The Pistol Squat, aka Single Leg Squat, is performed by athletes and people looking to stay fit, decrease their risk for injury, and enhance their fitness.
When, in athletics or life, are you ever in a position like the bottom position of the pistol squat?
Don’t get me wrong, the pistol squat is a great movement for bringing the body through full ranges of motion at the spine, hip, and ankle as well as improving strength. However, there are a few reasons to find an alternative to pistol squats.
In training and lift, we want to challenge our body to be able to handle the stress that is placed upon it. The pistol squat may not be the best movement for someone to perform. It requires a lot of hip flexion, knee flexion, and ankle dorsiflexion, as shown in the picture above.
Besides needing enough mobility to perform that movement, some people just don’t tolerate that position at their low back, hip, knee, or ankle.
If you are having pain with a pistol, then you should seek a licensed medical practitioner to be assessed to see what is going on.
But, for the reasons mentioned above as well as others, there must be a better alternative to pistol squats out there.
Bring in the Skater Squat!
I first heard of the skater squat from Ben Bruno. Ever since seeing this variation, I’ve used it with my athletes and clients.
The skater squat puts the athlete in a more athletic position, allows for good technique throughout the body, and if need be, can be loaded safely and effectively.
Now, just like the pistol squat, there are regressions and progressions to make the movement easier or more challenging depending on the needs of the athlete.
Regressions
If someone’s technique is subpar and/or the movement is too difficult, then a regression of that movement is in order.
Decrease the Distance Traveled
If someone can’t perform the entire movement from standing to the floor and back up, then decrease the distance they need to travel.
Key Points:
Maintain good technique (no knee valgus, hip drop/trunk sway)
Decrease the distance traveled enough where the athlete can still find the movement challenging, but technique is still on point.
Once it becomes too easy, increase the amount of distance they need to travel.
TRX Assisted Skater Squat
Key Points:
Use the TRX to assist in the movement.
Don’t use the TRX so much that the TRX and your upper body are performing the majority of the work.

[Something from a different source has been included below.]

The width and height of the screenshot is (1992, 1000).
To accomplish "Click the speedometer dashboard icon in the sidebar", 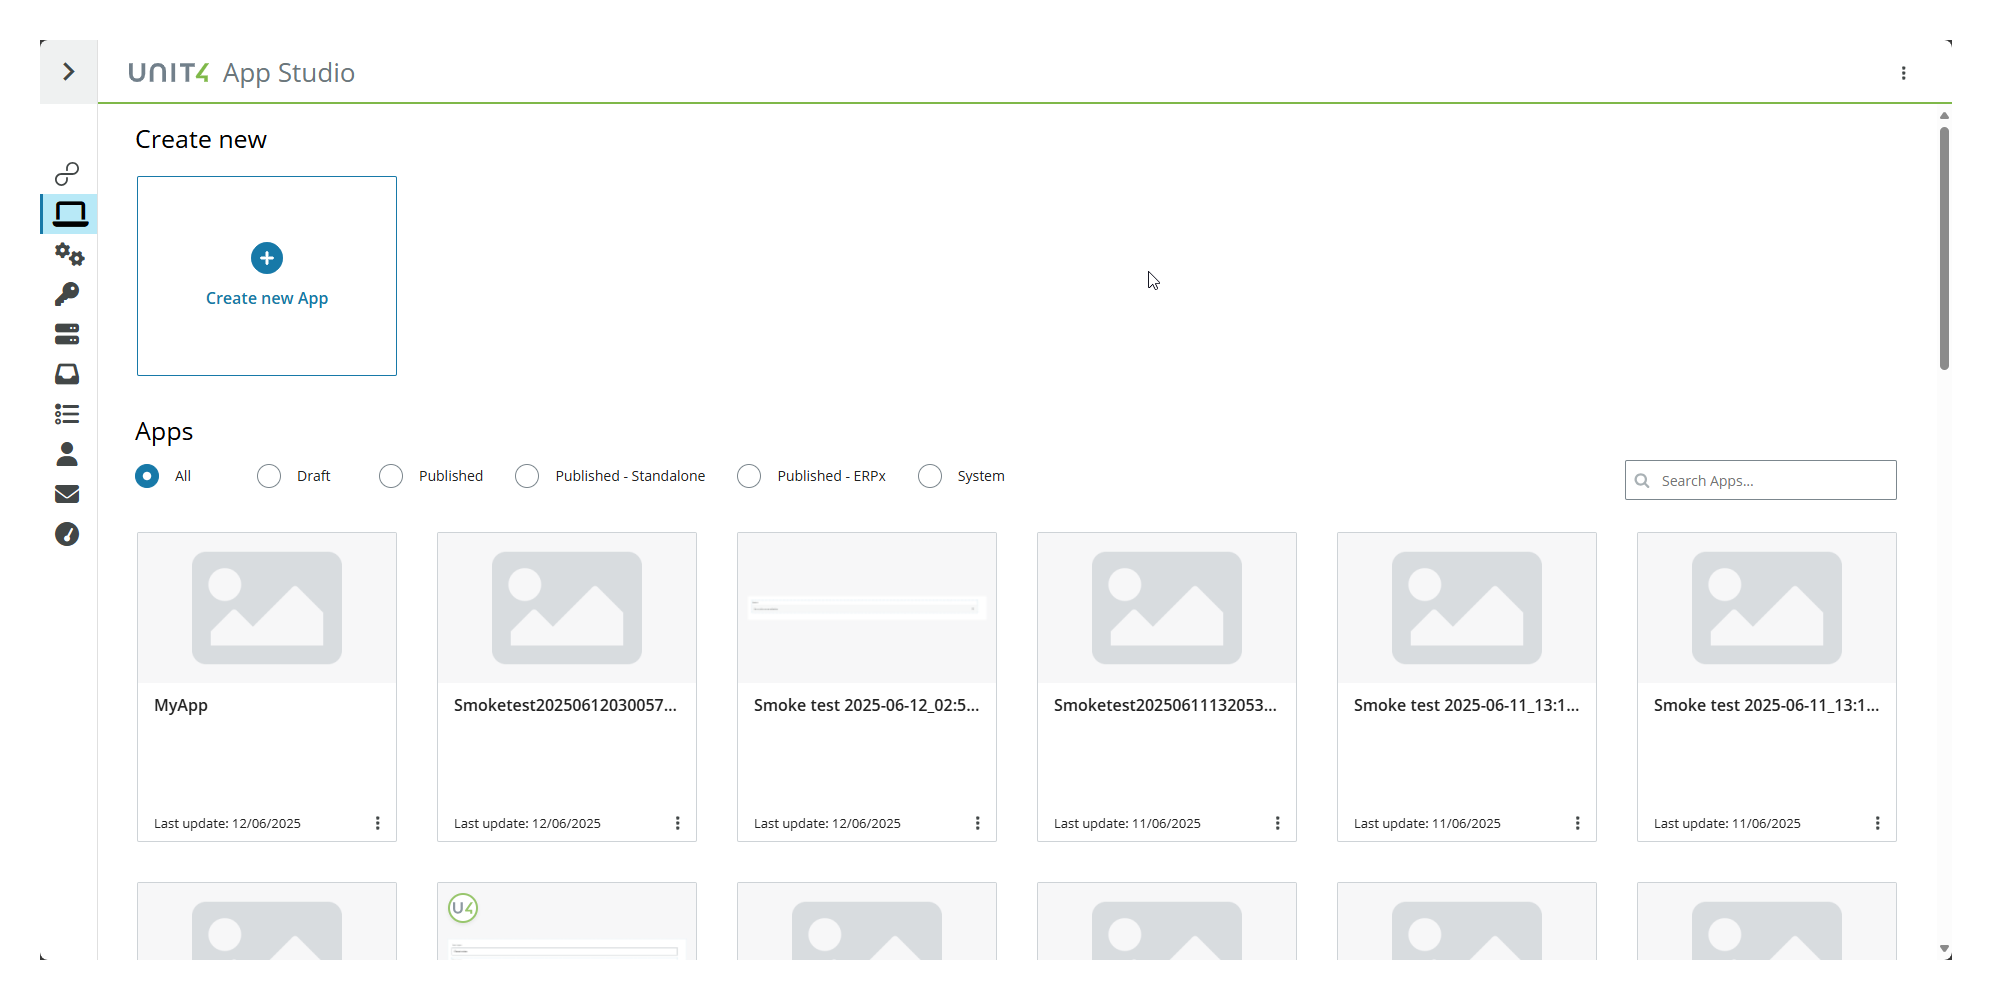I will click(x=67, y=534).
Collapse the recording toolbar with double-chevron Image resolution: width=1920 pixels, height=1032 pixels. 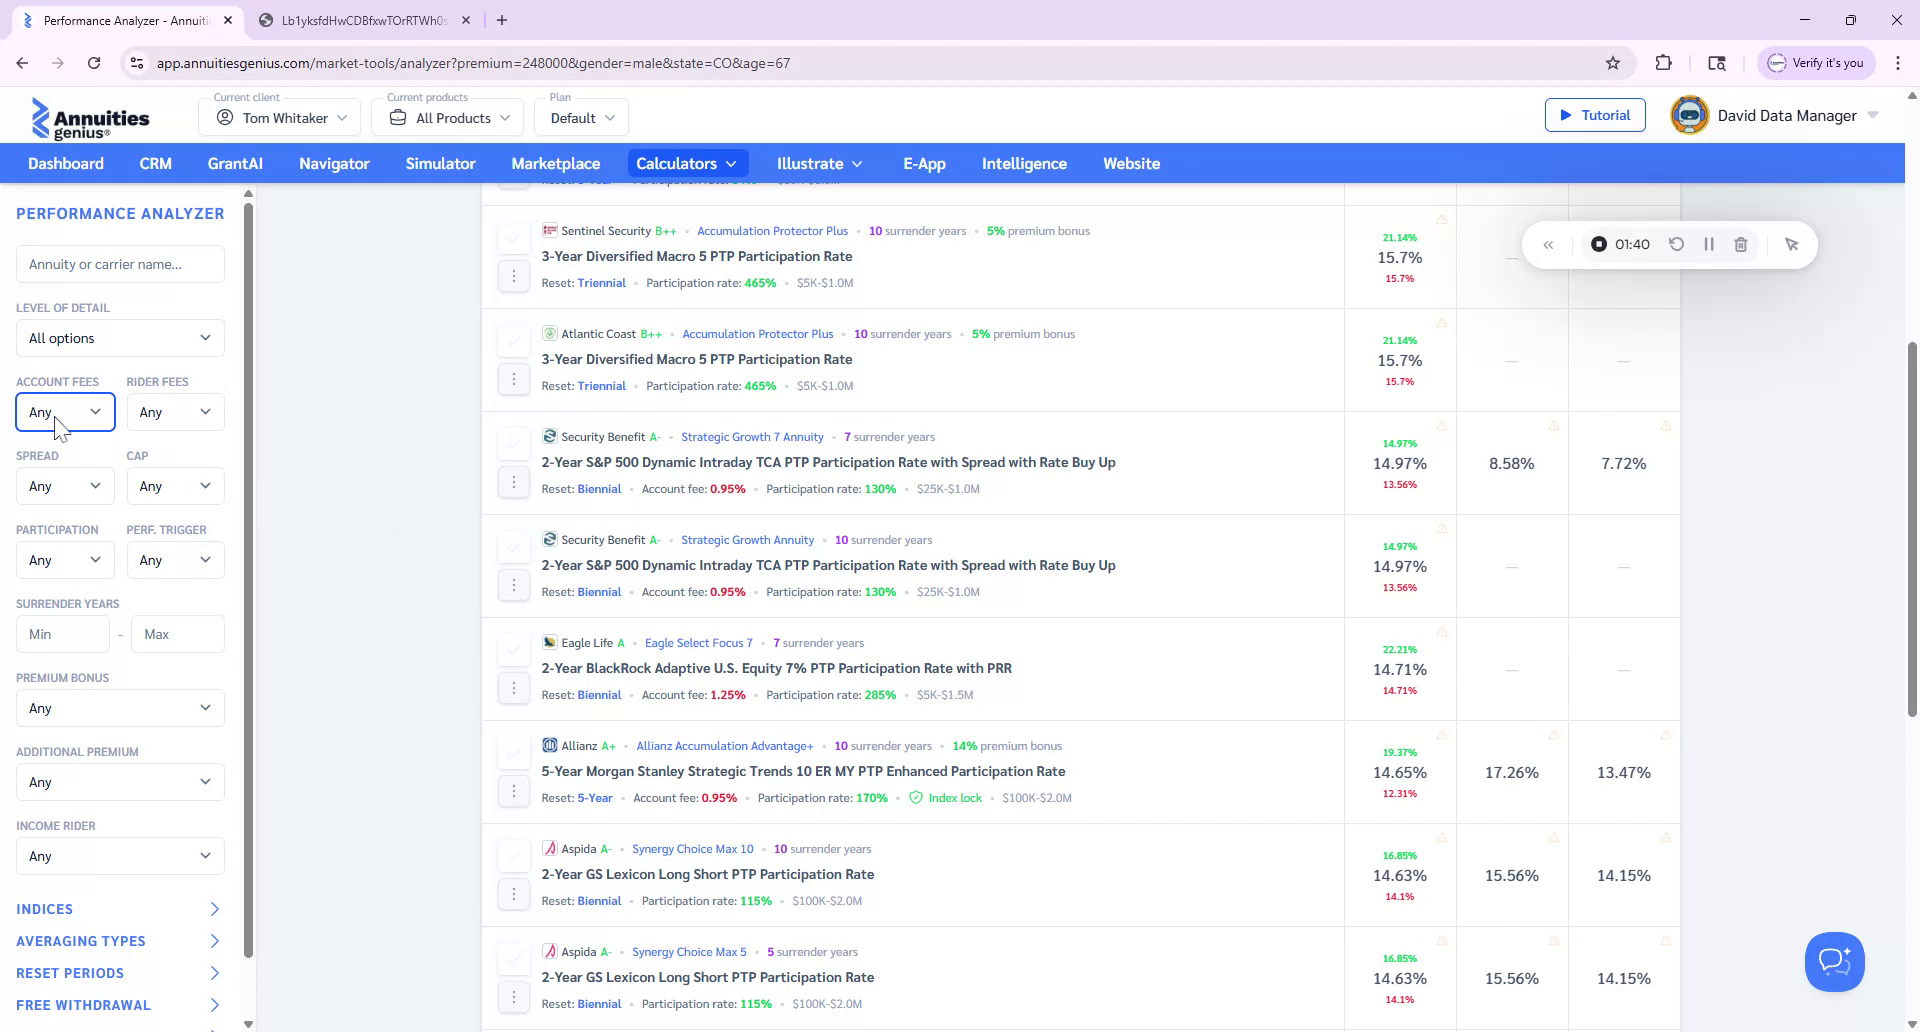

TRX Limited ROM Skater Squat
Eccentric Only Skater Squat
Concentric Only Skater Squat
Well, what if skater squats are too easy?
Enter the Progressions!
Progressions
Increased the Distance Traveled
Increased ROM (Range of Motion) Skater Squat
Counterbalanced Skater Squat
Load it!
Goblet Skater Squat
Racked Kettlebell Skater Squat
There you have it! Skater squats are a better alternative to pistol squats if the pistol hurts your back or knees or you just want to train to be more athletic. Give skater squats a try!